* _Recorded data_:
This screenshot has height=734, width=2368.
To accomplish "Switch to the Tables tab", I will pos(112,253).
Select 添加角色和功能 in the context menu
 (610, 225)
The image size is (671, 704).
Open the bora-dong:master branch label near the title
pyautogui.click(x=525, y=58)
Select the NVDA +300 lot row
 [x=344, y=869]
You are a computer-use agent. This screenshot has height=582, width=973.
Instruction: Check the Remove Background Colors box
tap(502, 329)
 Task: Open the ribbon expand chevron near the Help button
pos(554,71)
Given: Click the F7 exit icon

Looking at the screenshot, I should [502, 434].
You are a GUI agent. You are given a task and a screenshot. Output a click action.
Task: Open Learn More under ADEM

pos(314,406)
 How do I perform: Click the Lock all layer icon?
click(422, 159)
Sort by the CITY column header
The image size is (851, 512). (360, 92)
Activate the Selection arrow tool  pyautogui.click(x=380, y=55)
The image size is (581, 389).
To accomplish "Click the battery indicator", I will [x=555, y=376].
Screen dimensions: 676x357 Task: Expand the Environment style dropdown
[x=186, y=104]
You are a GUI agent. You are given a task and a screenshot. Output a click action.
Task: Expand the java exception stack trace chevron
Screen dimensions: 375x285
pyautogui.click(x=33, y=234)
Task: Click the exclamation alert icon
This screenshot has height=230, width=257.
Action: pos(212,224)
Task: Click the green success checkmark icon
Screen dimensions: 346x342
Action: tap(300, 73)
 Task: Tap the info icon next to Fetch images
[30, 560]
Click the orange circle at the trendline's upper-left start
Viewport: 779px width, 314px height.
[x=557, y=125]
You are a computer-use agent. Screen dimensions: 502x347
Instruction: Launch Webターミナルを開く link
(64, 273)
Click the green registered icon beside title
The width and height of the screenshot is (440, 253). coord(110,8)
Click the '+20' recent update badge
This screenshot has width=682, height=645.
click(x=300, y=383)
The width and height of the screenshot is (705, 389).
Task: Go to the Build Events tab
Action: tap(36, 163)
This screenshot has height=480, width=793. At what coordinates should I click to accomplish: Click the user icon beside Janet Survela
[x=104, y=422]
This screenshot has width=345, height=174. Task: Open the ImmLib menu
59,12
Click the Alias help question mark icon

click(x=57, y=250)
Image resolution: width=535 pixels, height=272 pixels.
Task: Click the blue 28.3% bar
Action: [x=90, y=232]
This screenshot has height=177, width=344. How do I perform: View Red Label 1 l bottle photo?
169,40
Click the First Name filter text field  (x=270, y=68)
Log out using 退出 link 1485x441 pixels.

* _Exercise details_: Would it be possible to reproduce all the entries exactly as they appear above?

* _Reply_:
This screenshot has height=734, width=2368.
To accomplish "Switch to the Tables tab", I will pos(112,253).
Select 添加角色和功能 in the context menu
 (610, 225)
The image size is (671, 704).
Open the bora-dong:master branch label near the title
pyautogui.click(x=525, y=58)
Select the NVDA +300 lot row
 [x=344, y=869]
You are a computer-use agent. This screenshot has height=582, width=973.
Instruction: Check the Remove Background Colors box
tap(502, 329)
 Task: Open the ribbon expand chevron near the Help button
pos(554,71)
Given: Click the F7 exit icon

Looking at the screenshot, I should [502, 434].
You are a GUI agent. You are given a task and a screenshot. Output a click action.
Task: Open Learn More under ADEM

pos(314,406)
 How do I perform: Click the Lock all layer icon?
click(422, 159)
Sort by the CITY column header
The image size is (851, 512). (360, 92)
Activate the Selection arrow tool  pyautogui.click(x=380, y=55)
The image size is (581, 389).
To accomplish "Click the battery indicator", I will [x=555, y=376].
Screen dimensions: 676x357 Task: Expand the Environment style dropdown
[x=186, y=104]
You are a GUI agent. You are given a task and a screenshot. Output a click action.
Task: Expand the java exception stack trace chevron
Screen dimensions: 375x285
pyautogui.click(x=33, y=234)
Task: Click the exclamation alert icon
This screenshot has height=230, width=257.
Action: pos(212,224)
Task: Click the green success checkmark icon
Screen dimensions: 346x342
Action: tap(300, 73)
 Task: Tap the info icon next to Fetch images
[30, 560]
Click the orange circle at the trendline's upper-left start
Viewport: 779px width, 314px height.
[x=557, y=125]
You are a computer-use agent. Screen dimensions: 502x347
Instruction: Launch Webターミナルを開く link
(64, 273)
Click the green registered icon beside title
The width and height of the screenshot is (440, 253). coord(110,8)
Click the '+20' recent update badge
This screenshot has width=682, height=645.
click(x=300, y=383)
The width and height of the screenshot is (705, 389).
Task: Go to the Build Events tab
Action: tap(36, 163)
This screenshot has height=480, width=793. At what coordinates should I click to accomplish: Click the user icon beside Janet Survela
[x=104, y=422]
This screenshot has width=345, height=174. Task: Open the ImmLib menu
59,12
Click the Alias help question mark icon

click(x=57, y=250)
Image resolution: width=535 pixels, height=272 pixels.
Task: Click the blue 28.3% bar
Action: [x=90, y=232]
This screenshot has height=177, width=344. How do I perform: View Red Label 1 l bottle photo?
169,40
Click the First Name filter text field  (x=270, y=68)
Log out using 退出 link 1485x441 pixels.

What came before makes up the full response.